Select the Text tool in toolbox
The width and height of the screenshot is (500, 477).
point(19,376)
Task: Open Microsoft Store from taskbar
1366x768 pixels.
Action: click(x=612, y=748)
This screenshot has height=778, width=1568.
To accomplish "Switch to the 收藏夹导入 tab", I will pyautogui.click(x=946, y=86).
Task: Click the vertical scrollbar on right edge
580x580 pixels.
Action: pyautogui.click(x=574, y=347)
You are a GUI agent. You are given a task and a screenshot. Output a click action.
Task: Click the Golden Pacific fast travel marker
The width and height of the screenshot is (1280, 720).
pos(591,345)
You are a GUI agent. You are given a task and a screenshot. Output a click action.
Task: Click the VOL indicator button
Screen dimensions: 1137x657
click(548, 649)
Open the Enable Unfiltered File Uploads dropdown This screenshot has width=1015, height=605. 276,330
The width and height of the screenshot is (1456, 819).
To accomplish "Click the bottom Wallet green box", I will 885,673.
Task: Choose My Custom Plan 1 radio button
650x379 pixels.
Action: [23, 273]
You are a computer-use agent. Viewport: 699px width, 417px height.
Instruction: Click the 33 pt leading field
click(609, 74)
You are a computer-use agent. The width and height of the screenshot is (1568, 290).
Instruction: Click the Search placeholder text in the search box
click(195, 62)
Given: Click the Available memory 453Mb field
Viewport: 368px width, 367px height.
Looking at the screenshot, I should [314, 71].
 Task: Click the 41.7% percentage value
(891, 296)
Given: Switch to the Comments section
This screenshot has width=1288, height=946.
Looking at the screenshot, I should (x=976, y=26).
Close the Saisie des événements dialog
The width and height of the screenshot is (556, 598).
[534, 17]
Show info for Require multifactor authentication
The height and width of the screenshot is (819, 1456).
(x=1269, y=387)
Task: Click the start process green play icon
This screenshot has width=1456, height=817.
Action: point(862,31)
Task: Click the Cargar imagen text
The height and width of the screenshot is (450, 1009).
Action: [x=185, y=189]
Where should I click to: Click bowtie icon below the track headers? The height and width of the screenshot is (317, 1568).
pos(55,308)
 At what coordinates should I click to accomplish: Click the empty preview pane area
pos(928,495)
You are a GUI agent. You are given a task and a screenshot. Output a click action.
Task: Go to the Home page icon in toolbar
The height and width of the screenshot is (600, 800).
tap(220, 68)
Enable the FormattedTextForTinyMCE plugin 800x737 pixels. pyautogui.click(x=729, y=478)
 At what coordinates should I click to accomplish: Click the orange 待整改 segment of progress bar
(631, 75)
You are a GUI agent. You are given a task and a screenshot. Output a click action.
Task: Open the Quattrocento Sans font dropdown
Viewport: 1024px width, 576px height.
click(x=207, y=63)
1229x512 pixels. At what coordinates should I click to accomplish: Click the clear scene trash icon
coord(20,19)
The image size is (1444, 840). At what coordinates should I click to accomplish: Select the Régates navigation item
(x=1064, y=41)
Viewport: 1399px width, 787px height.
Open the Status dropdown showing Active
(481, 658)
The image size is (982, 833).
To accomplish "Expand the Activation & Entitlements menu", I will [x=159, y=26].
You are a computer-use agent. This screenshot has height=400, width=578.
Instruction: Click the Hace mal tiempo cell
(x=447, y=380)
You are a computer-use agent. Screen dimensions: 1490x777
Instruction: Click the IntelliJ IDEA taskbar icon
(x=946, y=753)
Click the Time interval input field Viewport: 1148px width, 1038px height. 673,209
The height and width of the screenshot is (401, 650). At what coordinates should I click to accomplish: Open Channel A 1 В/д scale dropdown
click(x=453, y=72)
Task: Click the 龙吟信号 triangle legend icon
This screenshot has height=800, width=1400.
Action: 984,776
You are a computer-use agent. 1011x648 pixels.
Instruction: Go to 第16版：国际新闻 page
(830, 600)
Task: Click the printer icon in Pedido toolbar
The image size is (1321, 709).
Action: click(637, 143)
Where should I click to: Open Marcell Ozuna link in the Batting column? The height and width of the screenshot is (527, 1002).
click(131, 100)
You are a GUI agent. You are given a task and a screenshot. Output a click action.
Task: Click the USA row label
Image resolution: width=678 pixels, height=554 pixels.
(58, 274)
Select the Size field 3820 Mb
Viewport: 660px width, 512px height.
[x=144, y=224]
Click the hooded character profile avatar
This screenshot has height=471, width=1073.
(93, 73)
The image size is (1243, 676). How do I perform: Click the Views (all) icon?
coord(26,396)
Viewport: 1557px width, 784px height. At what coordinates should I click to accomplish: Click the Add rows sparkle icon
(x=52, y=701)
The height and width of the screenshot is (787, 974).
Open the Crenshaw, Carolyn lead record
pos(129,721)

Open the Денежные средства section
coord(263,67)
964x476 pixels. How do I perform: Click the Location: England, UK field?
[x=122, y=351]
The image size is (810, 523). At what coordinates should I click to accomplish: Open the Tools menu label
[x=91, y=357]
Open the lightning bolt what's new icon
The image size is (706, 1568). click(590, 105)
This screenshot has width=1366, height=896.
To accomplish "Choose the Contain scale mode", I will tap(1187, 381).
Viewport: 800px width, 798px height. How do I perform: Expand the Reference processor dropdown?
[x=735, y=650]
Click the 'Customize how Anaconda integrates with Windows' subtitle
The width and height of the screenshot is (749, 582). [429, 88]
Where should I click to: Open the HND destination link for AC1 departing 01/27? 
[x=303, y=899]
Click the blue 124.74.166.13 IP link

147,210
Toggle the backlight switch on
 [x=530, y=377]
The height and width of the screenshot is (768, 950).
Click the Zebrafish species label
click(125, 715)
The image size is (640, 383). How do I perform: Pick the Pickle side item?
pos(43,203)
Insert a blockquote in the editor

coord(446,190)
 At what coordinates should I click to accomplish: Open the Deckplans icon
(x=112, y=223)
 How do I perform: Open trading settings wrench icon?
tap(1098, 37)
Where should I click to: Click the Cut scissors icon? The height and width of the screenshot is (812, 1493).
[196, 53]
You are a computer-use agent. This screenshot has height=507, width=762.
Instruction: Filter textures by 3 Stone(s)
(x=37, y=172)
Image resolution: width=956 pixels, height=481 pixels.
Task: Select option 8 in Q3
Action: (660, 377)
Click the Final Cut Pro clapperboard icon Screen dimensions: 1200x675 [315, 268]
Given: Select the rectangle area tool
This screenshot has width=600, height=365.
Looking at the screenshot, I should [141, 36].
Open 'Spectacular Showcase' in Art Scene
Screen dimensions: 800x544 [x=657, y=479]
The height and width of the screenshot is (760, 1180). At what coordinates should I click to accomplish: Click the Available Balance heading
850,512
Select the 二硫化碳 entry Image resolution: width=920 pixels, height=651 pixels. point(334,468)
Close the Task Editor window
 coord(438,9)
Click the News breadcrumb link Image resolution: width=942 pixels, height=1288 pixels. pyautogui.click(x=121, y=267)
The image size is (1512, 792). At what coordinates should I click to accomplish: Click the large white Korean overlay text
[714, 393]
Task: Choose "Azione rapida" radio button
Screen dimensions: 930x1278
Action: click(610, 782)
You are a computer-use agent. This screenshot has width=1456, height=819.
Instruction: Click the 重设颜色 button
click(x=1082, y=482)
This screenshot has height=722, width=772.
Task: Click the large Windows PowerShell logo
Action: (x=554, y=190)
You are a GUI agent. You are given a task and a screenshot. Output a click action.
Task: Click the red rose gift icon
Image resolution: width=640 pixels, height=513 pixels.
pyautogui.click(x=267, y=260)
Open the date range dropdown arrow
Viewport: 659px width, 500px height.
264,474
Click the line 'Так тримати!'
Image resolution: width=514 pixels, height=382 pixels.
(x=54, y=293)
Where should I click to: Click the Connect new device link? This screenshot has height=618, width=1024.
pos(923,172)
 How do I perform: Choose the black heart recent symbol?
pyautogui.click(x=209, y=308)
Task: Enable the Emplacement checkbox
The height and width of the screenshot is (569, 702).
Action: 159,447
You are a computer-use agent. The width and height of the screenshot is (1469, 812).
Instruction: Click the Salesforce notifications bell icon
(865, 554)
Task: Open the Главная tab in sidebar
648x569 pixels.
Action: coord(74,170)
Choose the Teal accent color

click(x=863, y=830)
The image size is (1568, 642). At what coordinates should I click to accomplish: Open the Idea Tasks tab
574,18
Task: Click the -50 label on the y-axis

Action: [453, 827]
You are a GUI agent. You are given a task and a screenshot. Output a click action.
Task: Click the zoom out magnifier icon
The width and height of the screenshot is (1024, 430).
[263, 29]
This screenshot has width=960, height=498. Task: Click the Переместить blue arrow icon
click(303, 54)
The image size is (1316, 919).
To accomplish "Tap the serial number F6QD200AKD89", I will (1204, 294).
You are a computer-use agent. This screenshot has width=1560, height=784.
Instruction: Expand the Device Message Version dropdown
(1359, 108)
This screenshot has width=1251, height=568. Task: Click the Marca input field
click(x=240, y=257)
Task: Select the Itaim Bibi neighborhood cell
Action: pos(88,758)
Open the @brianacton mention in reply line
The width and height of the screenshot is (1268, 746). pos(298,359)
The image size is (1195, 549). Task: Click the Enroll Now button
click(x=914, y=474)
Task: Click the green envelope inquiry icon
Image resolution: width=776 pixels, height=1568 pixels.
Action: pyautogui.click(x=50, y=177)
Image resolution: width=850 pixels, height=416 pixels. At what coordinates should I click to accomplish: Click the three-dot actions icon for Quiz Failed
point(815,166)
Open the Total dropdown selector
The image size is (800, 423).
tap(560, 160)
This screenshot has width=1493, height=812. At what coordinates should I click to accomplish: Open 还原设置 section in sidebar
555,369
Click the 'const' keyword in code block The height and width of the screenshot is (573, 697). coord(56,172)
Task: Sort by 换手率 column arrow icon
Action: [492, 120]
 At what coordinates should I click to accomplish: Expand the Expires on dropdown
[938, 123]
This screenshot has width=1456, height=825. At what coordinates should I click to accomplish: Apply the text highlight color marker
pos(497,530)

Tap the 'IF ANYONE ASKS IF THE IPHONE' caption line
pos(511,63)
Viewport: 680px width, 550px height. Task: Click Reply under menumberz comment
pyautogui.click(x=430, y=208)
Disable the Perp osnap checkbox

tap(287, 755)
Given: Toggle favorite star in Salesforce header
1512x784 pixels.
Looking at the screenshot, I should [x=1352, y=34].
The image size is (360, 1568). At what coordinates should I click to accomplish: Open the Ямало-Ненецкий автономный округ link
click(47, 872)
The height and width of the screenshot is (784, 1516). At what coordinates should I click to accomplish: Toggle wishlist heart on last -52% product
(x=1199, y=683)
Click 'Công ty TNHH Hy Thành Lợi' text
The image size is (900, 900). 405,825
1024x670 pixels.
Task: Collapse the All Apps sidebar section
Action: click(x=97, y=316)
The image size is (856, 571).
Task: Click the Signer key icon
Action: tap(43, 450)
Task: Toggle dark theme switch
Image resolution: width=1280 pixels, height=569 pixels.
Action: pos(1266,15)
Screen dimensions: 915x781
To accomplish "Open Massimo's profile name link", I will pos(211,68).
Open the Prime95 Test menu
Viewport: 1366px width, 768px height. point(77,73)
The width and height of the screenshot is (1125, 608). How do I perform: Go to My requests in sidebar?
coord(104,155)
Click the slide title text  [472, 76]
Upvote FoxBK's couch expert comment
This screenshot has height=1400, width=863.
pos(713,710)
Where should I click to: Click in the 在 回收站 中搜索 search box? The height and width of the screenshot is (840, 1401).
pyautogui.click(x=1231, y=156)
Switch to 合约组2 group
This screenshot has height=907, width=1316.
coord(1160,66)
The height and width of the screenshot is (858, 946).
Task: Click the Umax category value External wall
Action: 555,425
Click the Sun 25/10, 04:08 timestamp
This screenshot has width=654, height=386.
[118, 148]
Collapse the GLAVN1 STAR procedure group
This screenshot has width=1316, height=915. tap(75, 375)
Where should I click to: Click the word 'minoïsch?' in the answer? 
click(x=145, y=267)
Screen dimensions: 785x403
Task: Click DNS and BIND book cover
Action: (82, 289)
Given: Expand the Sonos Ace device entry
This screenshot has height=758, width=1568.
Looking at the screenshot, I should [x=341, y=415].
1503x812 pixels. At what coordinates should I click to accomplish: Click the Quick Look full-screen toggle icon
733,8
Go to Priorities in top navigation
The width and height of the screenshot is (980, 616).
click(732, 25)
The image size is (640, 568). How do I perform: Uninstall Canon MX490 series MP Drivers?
***
[WRITTEN PROBLEM] Rewrite the listing from the line containing "the Deckplans icon" up to and including the line containing "Action: (660, 377)", replacing "wrench" with "gear" and keeping everything else the same.

[COMPLETE RESPONSE]
 At what coordinates should I click to accomplish: Open the Deckplans icon
(x=112, y=223)
 How do I perform: Open trading settings gear icon?
tap(1098, 37)
Where should I click to: Click the Cut scissors icon? The height and width of the screenshot is (812, 1493).
[196, 53]
You are a computer-use agent. This screenshot has height=507, width=762.
Instruction: Filter textures by 3 Stone(s)
(x=37, y=172)
Image resolution: width=956 pixels, height=481 pixels.
Task: Select option 8 in Q3
Action: (660, 377)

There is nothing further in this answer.